DATASET CONTENT: Begin

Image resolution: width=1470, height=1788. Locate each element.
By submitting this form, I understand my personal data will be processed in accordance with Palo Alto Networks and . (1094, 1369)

DATASET CONTENT: End
DATASET CONTENT: Begin

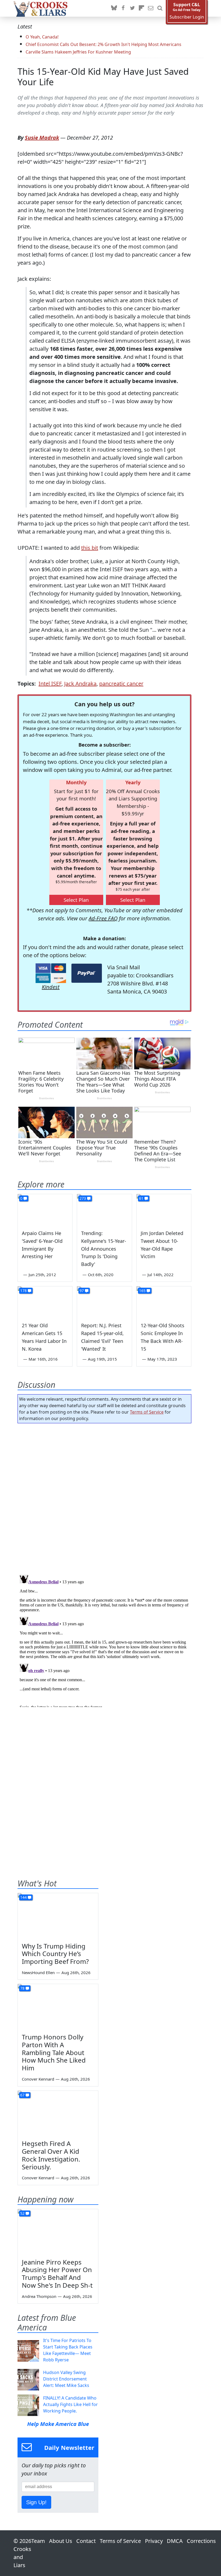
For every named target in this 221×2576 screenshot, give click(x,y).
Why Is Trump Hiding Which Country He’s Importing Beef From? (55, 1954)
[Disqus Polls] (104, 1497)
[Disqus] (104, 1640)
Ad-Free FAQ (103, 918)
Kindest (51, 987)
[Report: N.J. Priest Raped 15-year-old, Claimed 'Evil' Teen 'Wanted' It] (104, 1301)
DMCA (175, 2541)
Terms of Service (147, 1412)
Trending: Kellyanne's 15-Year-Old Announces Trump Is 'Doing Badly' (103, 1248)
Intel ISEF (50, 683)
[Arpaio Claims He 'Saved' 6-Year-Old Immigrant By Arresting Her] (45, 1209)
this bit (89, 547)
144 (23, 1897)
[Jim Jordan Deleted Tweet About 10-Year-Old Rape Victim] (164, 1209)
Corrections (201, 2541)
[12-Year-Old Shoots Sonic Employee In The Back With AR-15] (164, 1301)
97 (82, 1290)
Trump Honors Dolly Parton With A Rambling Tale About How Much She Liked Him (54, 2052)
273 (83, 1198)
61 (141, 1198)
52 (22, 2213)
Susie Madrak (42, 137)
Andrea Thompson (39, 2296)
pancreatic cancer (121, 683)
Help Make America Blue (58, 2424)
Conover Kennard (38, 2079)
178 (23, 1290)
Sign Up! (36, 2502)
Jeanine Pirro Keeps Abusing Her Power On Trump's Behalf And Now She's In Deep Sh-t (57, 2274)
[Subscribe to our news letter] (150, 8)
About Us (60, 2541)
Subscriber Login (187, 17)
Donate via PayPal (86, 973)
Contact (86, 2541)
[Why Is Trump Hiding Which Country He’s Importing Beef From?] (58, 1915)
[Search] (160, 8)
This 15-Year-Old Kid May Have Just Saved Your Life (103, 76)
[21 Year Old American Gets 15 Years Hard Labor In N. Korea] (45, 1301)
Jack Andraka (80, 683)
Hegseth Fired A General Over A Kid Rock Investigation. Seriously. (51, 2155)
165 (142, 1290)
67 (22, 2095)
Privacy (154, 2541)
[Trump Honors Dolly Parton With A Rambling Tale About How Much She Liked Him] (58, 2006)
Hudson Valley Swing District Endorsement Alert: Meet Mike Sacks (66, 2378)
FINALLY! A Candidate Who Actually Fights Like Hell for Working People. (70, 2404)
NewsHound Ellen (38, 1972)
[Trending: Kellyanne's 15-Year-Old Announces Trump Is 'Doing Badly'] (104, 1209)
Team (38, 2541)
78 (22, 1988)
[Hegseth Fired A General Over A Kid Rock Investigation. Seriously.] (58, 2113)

DATASET CONTENT: End

REQUIREMENT: Check each line of the listing for the word "Saved". Report how many lines have it, and nothing more.

EXERCISE SOLUTION: 2